O que a gente vai ter é uma acomodação dos preços em um patamar provavelmente mais baixo do que o atual. Hoje, estamos vindo de uma dinâmica em que as empresas não pagavam impostos no Brasil e o mercado estava crescendo de forma muito acelerada. A agenda era de posicionamento, e os ativos do futebol subiram de preço muito rápido. Agora, com a regulamentação, as empresas estão pagando uma carga tributária relevante. Se você considerar os 12% de impostos federais mais PIS, Cofins e ISS, estamos falando de algo em torno de 23% do faturamento. É quase um quarto. Além disso, as empresas têm que investir em estrutura no Brasil, com escritórios e equipes locais. Tudo isso impacta o orçamento. Quando você olha para o preço dos ativos brasileiros e compara com outros países, os valores já estão bastante inflacionados. Você já tem clubes brasileiros com contratos de patrocínio parecidos com os de clubes da Premier League, que são produtos globais, enquanto o Campeonato Brasileiro é um produto de consumo local. Então, acredito que a tendência é de ajuste.
Você acredita que as empresas terão um crescimento nos próximos anos?
Acredito, mas com ressalvas. Vamos passar por uma "barriga", um período de queda no ritmo de crescimento. Isso acontece porque as empresas estão se adaptando às regras, há menos produtos certificados disponíveis e a validação de cadastros é mais rigorosa. Depois dessa fase, o mercado deve voltar a crescer de forma estável. Hoje, as apostas representam menos de 0,5% do PIB brasileiro.

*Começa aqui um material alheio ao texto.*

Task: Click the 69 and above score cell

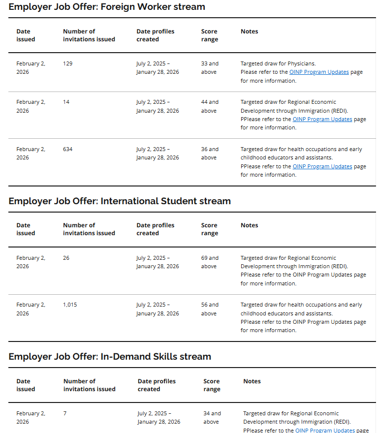Action: click(210, 262)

Em países como a Espanha, o setor chega a 1%. Isso mostra que há muito espaço para crescer, mas de maneira responsável e sustentável.

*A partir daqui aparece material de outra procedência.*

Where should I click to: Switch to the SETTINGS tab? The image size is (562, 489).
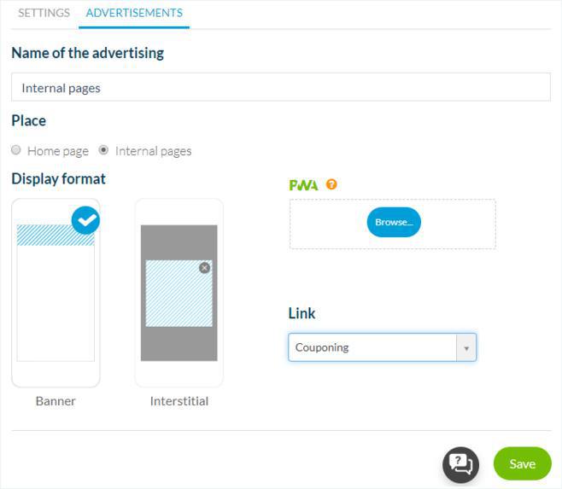(x=44, y=13)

Quais aprendizados podemos trazer de mercados internacionais?
Na Europa, vimos avanços importantes, como limites de aposta, mensagens educativas e regras rígidas de publicidade. Acho que o Brasil pode aprender muito com esses mercados. Por outro lado, o Brasil não fica atrás de mercados maduros em termos de regulamentação. O uso de reconhecimento facial, por exemplo, foi uma inovação que impressionou até os europeus. Aqui no Brasil, já estamos acostumados com isso em bancos e outros serviços. Lá fora, eles demoraram para entender, mas reconheceram que estamos à frente em algumas áreas.
O que vem pela frente para o Instituto e o mercado brasileiro de apostas?
A ideia do Instituto é que ele seja, de fato, a associação que represente a indústria regulada no Brasil. Você tem uma licença no Brasil? O governo está dizendo que essa empresa é legítima e vai seguir o regramento. Isso é fundamental. O que estamos fazendo é separar o joio do trigo. Para ser membro do Instituto, você tem que seguir regras claras e ser uma empresa que respeite as regulamentações internacionais, porque representamos não só no Brasil, mas também fora. Por exemplo, você pega uma empresa como a Flutter, listada na Bolsa de Nova York. Imagine um escândalo no Brasil envolvendo ela. Isso seria um desastre. Então, preferimos trabalhar com empresas que já têm uma longa trajetória em mercados regulados e que seguem boas práticas. Claro que isso gera críticas, como o argumento de que é um "clubinho", mas o foco aqui é garantir que a indústria regulada no Brasil seja vista com credibilidade, tanto local quanto internacionalmente.